Sea the Stars and Frankel, the Ronaldo and Messi of recent horseracing folklore, and like the footballers, a subject of debate among racing fans.
Mick Kinane rode Sea the Stars along with many of the great horses particularly in the late 1990s and early 2000s including the great High Chaparral for Sir Alex Ferguson.
— Off The Ball (@offtheball) May 16, 2020
Kinane was recently a guest on Friday Night Racing and Johnny Ward put him on the spot. The hypothetical race in mid-June, at the Curragh, over ten furlongs, Sea the Stars against Frankel, who wins?
"Sea the Stars" is Kinane's immediate response. "There was never a horse that could drag him to his limit. Sea The Stars was never tested.
"Like Sea The Stars after the Arc, my fella had gone asleep pulling up and Cristophe Soumillion came up behind me to pat me on the back, and he woke up from his slumber and ran away with me down the back straight to the seven-furlong gate.
"He thought the race wasn't over, so that'll tell you how much he had left. There was never a horse that could drag him out of it."
"It would have taken a Frankel"
Kinane thinks only one horse could have troubled Sea The Stars: "It would have taken a Frankel to do it and I would have expected him (STS) to win."
Timeform, the horseracing rating company, like the official handicapper, are emphatic in which is the better horse. They both disagree with the great jockey and make Frankel the superior of the pair, but that doesn't stop the debate.
Frankel was a perfect 14 from 14 on the track, but Sea The Stars had the perfect season in 2009. Six group one wins in six months across three countries over three different distances. Frankel didn't race outside the UK or beyond a mile aged three and only ran four times at the top level that season.
The nature of Frankel's performances were more eyecatching than John Oxx's horse, but Sea The Stars had a more efficient style, making assessment more difficult.
Sea the Stars didn't race at the age of four, whereas the public got to know and love Frankel as he matured and stepped up in trip. His win at York over Breeders Cup winner St Nicholas Abbey in the International was one of the great performances in a career littered with breathtaking wins.

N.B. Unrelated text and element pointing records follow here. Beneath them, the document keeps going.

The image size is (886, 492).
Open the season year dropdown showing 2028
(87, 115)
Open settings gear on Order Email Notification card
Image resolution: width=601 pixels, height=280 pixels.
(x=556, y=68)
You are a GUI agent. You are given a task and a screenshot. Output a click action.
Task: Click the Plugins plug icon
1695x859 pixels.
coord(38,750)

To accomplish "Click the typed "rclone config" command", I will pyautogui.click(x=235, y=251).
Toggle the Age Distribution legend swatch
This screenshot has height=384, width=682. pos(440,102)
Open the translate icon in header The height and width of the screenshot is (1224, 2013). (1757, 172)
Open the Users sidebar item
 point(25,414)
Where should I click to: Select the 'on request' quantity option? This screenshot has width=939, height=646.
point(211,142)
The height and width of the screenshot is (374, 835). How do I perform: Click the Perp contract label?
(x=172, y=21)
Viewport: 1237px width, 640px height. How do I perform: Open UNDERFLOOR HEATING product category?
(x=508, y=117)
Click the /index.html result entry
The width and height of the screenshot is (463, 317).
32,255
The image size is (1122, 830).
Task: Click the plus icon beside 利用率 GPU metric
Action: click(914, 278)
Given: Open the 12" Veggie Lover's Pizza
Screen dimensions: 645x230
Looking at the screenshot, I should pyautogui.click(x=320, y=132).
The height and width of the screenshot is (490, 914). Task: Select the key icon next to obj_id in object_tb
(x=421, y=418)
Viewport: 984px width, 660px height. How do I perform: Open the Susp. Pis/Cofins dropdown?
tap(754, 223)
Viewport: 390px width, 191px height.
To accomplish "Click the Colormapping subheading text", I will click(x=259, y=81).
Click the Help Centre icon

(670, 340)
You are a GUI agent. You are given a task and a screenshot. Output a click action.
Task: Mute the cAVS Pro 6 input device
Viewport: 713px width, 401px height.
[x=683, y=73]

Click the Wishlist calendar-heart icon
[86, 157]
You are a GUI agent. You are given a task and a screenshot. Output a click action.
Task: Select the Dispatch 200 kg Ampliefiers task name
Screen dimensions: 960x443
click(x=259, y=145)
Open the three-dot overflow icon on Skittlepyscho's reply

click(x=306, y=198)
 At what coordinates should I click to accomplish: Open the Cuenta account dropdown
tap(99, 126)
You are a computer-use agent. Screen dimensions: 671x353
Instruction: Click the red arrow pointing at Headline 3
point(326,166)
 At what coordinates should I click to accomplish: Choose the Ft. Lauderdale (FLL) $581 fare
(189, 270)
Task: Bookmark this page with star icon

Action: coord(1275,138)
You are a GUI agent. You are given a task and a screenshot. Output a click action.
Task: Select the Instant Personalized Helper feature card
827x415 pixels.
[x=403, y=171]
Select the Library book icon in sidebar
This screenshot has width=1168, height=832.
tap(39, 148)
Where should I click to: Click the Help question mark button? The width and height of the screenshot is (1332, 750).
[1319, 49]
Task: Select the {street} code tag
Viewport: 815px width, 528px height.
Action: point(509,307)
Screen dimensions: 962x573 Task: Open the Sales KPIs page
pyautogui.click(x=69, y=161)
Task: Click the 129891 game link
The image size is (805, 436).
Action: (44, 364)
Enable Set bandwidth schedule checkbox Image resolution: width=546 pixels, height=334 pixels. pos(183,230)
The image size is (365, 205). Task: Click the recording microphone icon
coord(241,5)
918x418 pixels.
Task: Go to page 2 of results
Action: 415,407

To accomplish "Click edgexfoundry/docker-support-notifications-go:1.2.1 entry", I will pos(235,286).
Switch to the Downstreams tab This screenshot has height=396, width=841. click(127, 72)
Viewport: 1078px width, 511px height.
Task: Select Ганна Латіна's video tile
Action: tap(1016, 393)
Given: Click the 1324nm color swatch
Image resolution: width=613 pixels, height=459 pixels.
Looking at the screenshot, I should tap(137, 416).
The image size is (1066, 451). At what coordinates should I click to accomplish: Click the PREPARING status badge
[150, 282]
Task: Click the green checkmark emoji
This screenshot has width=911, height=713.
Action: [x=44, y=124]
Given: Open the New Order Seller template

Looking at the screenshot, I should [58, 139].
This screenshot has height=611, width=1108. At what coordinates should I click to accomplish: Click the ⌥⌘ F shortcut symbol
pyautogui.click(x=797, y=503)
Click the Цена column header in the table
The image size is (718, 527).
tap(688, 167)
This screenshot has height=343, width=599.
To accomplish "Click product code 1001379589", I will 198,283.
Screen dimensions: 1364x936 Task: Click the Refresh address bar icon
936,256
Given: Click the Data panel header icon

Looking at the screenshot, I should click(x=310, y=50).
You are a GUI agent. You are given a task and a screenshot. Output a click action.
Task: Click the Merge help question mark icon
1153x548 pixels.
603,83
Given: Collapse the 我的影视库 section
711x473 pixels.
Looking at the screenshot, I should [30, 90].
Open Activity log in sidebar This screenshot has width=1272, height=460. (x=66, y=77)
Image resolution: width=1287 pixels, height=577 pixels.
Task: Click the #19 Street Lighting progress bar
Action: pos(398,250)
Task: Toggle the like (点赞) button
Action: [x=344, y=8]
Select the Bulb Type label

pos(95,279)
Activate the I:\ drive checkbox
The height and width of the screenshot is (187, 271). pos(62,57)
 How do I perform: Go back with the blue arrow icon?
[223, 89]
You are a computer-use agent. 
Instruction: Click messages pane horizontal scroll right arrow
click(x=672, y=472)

The pair never raced against each other as Sea The Stars retired ten months before Frankel made his stunning racecourse debut. They are connected not just for the sake of argument but also share bloodlines, Frankel is by the record-breaking stallion Galileo who is a half brother to Sea the Stars.
The horses even have competing legends, Frankel famously passed out the Cambridge train in a piece of morning work, while the legend goes that Sea The Stars was the only horse who could stop Mick Kinane from retiring before he did.
Officially Frankel was the better of the pair, but given the thoughts of the arguably Ireland's greatest ever flat jockey, maybe it's closer than the handicapper thinks it is.